=== Working data ===

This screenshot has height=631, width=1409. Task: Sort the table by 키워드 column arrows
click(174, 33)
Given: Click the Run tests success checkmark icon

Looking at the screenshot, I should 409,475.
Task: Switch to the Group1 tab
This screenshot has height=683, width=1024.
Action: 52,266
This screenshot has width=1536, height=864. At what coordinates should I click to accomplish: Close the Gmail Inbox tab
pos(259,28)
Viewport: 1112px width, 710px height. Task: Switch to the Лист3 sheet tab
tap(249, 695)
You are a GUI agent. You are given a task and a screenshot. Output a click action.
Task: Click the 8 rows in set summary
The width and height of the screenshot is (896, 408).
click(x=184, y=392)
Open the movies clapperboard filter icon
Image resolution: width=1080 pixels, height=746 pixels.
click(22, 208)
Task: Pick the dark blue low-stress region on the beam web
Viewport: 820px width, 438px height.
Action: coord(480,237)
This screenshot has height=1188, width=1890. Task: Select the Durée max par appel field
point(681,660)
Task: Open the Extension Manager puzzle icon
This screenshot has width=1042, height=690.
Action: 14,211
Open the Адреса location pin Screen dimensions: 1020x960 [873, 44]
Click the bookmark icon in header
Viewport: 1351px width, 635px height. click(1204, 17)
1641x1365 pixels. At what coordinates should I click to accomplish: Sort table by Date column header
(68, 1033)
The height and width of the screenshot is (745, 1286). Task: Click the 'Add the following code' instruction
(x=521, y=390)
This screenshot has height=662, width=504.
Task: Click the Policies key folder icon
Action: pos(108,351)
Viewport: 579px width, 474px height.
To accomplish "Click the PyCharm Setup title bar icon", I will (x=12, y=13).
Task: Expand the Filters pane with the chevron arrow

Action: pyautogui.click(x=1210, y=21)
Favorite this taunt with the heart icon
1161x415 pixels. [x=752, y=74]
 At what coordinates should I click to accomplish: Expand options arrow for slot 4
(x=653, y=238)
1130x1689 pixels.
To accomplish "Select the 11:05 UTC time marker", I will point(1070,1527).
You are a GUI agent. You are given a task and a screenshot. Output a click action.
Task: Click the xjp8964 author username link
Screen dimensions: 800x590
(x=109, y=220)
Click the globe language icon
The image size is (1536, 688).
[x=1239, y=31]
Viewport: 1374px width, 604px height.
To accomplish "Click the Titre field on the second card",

===

» What you will do:
Search the records for lines holding the word "Open", then copy each line you find.

» Solution to this problem:
Open the movies clapperboard filter icon
Task: Open the Extension Manager puzzle icon
Open the Адреса location pin Screen dimensions: 1020x960 [873, 44]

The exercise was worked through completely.